Eiseres was het niet eens met dit besluit en voerde aan dat zij op 5 maart 2018 opnieuw contact had gehad met haar gemachtigde, en dat haar vertrek was ingegeven door angst. De rechtbank oordeelde echter dat de staatssecretaris in redelijkheid de aanvraag buiten behandeling had kunnen stellen, aangezien eiseres niet had betwist dat zij met onbekende bestemming was vertrokken. De rechtbank wees ook de argumenten van eiseres af dat haar angst en de tijdsduur tussen de eerste en de tweede aanvraag voldoende reden waren om het besluit te heroverwegen.

De rechtbank concludeerde dat de aanvraag terecht buiten behandeling was gesteld en verklaarde het beroep ongegrond.
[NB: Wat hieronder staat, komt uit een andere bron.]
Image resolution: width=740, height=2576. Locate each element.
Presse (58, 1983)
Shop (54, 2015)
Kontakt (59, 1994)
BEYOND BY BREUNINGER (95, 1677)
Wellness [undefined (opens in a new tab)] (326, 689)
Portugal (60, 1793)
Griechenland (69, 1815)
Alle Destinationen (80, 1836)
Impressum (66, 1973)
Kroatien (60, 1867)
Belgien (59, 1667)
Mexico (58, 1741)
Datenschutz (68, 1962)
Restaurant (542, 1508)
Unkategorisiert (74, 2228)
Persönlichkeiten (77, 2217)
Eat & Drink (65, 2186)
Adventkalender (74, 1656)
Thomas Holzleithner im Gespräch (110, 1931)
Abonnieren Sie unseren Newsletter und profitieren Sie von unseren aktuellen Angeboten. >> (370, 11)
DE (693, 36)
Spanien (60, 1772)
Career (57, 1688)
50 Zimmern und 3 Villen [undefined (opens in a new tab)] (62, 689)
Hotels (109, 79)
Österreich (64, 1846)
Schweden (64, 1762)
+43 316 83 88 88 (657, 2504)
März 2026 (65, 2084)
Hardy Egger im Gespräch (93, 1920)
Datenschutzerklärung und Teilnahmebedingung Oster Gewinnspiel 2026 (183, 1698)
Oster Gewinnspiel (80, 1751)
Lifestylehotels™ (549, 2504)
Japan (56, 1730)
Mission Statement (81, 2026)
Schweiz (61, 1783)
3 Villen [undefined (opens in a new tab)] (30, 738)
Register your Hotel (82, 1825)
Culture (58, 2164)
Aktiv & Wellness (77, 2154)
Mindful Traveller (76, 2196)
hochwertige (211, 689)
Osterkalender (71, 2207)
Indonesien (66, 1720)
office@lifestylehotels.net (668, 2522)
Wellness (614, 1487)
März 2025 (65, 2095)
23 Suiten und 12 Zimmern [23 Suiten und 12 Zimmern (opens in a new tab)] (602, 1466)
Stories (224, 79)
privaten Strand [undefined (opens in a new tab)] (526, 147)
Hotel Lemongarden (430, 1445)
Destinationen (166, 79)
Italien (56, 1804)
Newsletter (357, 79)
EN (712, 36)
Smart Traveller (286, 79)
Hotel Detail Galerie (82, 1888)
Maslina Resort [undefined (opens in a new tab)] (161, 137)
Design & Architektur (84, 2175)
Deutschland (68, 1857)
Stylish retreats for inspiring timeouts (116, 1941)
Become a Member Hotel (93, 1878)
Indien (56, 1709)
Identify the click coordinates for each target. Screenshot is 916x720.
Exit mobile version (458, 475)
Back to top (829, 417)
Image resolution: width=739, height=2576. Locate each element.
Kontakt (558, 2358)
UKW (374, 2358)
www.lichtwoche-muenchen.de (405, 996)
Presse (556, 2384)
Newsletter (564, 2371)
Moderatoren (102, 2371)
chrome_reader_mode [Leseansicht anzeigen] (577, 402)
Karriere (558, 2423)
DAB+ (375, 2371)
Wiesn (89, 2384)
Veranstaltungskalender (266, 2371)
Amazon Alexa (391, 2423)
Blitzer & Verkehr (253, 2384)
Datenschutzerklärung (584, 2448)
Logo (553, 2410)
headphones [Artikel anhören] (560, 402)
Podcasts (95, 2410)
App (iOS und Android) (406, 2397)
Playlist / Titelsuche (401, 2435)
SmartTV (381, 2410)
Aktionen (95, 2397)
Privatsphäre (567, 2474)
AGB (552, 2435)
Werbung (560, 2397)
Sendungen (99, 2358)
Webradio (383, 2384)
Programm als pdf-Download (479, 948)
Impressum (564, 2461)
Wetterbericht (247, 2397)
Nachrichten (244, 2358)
Er werd geen proceskostenveroordeling opgelegd. De uitspraak werd openbaar uitgesproken op 3 april 2018, en tegen deze uitspraak kan binnen een week hoger beroep worden ingesteld bij de Afdeling bestuursrechtspraak van de Raad van State.

Uitspraak

RECHTBANK DEN HAAG

Zittingsplaats 's-Gravenhage
Bestuursrecht
zaaknummer: NL18.4471

uitspraak van de enkelvoudige kamer van 3 april 2018 in de zaak tussen

[eiseres], eiseres

(gemachtigde: mr. J. Bravo Mougán),
en

de staatssecretaris van Justitie en Veiligheid, verweerder

(gemachtigde: mr. E. Groenendijk).

ProcesverloopBij besluit van 5 maart 2018 (het bestreden besluit) heeft verweerder de aanvraag van eiseres tot het verlenen van een verblijfsvergunning asiel voor bepaalde tijd van 23 november 2017 buiten behandeling gesteld. Daarbij heeft verweerder aan eiseres een inreisverbod opgelegd voor de duur van twee jaar.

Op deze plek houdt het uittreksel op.